Die Basler Bürgerlichen, allen voran die FDP, aber auch Gruppierungen wie der TCS und der Gewerbeverband, leben noch heute in dieser Zeit. Für ihre Anhänger*innen ist es das Mass aller Dinge, mit dem Auto überall hinzufahren und es selbstverständlich gratis oder für kleines Geld auf öffentlichem Raum abzustellen. Würden alle Einwohner*innen diesem Beispiel folgen und sich nur noch mit dem Auto fortbewegen, wäre es bis zum totalen Kollaps des Verkehrs, der Luftqualität und des städtischen Lebens nicht mehr weit.

Unsere rot-grün-dominierte Regierung hat in ihren 16 Jahren für viele Fortschritte beim Anlegen von Velospuren und beim Tramnetz gesorgt und die Innenstadt weitgehend vom privaten Autoverkehr befreit. Und doch hat sie es noch immer nicht gewagt, dem Auto in der Stadt konsequent den Vortritt zu nehmen. Man begnügt sich damit, die Velostadt Nr.2 der Schweiz zu sein (nach Winterthur), weit entfernt von echten Vorbildern wie Kopenhagen, Amsterdam oder Münster. Wer Velo fährt, muss an jeder Kreuzung an den Hauptachsen den Autos den Vortritt lassen und einige Kreativität walten lassen, um auf auf der Ostseite des Bahnhofs oder am Barfi einen Abstellplatz zu finden.
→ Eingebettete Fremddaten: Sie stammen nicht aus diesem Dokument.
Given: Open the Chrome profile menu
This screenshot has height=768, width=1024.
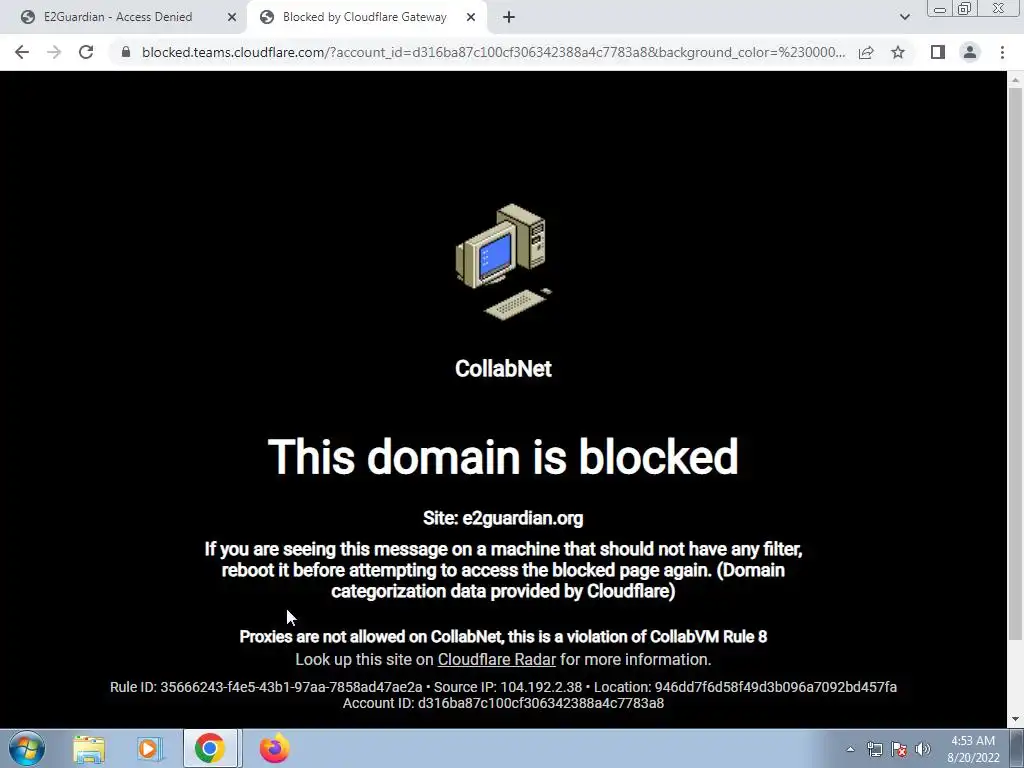Looking at the screenshot, I should point(970,52).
Selbst den massiven Velo-Boom während des Corona-Lockdowns nahm man bei uns wohlwollend zur Kenntnis, gemacht wurde daraus bis jetzt herzlich wenig. In anderen Städten Europas wie London oder Barcelona war man da weit weniger zimperlich. Ganze Strassenzüge wurden kurzerhand zu Express-Velostrassen umfunktioniert, damit nur noch jene Menschen öV fahren mussten, die kein Velo fahren können oder wollen. Die Krise machte es plötzlich möglich, die Bequemlichkeit der Auspufffreund*innen auf die hinteren Plätze der Prioritätenliste zu verweisen.

Unser Problem ist, dass ein Wandel, der eigentlich blitzschnell vonstatten gehen müsste (Klimaabkommen von Paris und so!) sich über Jahrzehnte hinzieht. Solange unnötige Autofahrten innerhalb der Stadt so bequem sind, finden sie halt einfach statt. Die Autolobby wittert dank E-Autos schon Morgenluft und ignoriert dabei natürlich grosszügig die Platz- und Sicherheitsprobleme die auch emissionsfreie Autos mit sich bringen.

Die unbequeme Wahrheit kennen wir eigentlich alle: Wir müssen den Autos Platz und Vortritt wegnehmen, um die Velorouten sicherer und den öV schneller zu machen.

Klar, um bestimmte Nutzungen des Autos kommen wir (noch) nicht herum. Schwere Güter müssen per Lastwagen transportiert werden, es braucht Ambulanzen und auch Taxis haben ihre Berechtigung. Aber schon bei der städtischen Warenlogistik wäre mit etwas Fantasie weit mehr möglich. Ein System von Cargorikschas und Cargovelos, oder auch kleineren Elektrofahrzeugen könnte den grössten Teil der städtischen Logistik abwickeln, anstatt dass jeder zweite Blumenstrauss, Pillenpäckli, Getränkeharass oder Pizza von einem PW oder halbleeren Lieferwagen ausgefahren wird. Was nutzen uns die smartesten Apps, wenn sie doch am Ende nur einen schweren und platzverschwendenden Dinosaurier ans Ziel lotsen?

Um aus dieser Sackgasse herauszukommen, brauchen wir schleunigstens frischen Wind. Wir brauchen die rot-grüne Mehrheit endlich auch im Grossen Rat. Wir brauchen Entscheidungsträger*innen, die bereits sind, dem Velo den Vortritt zu lassen – mit Veloschnellbahnen, grüner Welle und sicheren Velowegen. Die für mehr Veloabstellplätze sorgen, insbesondere in der Innenstadt und an den Bahnhöfen. Die dem Ausbau des Trams und der S-Bahn den Weg ebnen. Die bereit sind, innerhalb der nächsten vier Jahre die Weichen für eine komplett emissionsfreie Stadtlogistik zu stellen.

Basel hat das Zeug, Velostadt Nummer 1 und Klimaschutz-Vorreiterin der Schweiz zu werden - packen wirs an!